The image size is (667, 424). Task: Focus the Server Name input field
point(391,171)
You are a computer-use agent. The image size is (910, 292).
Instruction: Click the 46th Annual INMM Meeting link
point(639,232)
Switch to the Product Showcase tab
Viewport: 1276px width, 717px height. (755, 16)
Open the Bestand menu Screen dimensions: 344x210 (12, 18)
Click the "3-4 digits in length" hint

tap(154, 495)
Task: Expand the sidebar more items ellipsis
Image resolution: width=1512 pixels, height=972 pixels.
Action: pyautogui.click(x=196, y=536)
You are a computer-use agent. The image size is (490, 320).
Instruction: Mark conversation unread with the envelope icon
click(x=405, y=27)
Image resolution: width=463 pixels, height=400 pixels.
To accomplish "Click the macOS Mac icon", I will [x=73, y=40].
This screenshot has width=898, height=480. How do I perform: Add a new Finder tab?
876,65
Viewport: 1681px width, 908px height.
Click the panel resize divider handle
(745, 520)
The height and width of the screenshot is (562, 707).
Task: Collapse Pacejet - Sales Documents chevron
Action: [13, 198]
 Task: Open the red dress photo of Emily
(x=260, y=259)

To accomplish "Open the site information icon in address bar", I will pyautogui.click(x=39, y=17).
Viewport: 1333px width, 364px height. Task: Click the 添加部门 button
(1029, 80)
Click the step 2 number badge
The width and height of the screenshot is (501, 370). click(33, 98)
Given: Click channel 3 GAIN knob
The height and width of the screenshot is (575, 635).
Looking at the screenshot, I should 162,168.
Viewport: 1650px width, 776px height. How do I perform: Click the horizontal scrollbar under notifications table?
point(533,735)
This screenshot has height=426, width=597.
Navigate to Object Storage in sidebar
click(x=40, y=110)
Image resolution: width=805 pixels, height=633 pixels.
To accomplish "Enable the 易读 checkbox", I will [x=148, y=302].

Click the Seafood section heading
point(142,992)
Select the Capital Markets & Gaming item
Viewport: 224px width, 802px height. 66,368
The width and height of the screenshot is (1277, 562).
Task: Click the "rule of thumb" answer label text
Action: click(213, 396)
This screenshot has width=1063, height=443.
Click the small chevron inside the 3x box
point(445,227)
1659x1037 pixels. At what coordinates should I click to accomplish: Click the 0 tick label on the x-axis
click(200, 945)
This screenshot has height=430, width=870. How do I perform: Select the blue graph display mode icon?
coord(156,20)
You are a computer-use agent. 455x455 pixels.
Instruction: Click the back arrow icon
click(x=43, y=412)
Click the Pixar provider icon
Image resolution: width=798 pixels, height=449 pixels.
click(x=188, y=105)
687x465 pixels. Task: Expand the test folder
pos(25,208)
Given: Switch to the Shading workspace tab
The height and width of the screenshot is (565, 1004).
=======
WHAT YOU ARE ASKED TO DO: Reproduce every line of the items from the line containing "Given: Click channel 3 GAIN knob" up to and including the line containing "point(142,992)", with no alterations.

TASK RESULT:
Given: Click channel 3 GAIN knob
The height and width of the screenshot is (575, 635).
Looking at the screenshot, I should 162,168.
Viewport: 1650px width, 776px height. How do I perform: Click the horizontal scrollbar under notifications table?
point(533,735)
This screenshot has height=426, width=597.
Navigate to Object Storage in sidebar
click(x=40, y=110)
Image resolution: width=805 pixels, height=633 pixels.
To accomplish "Enable the 易读 checkbox", I will [x=148, y=302].

Click the Seafood section heading
point(142,992)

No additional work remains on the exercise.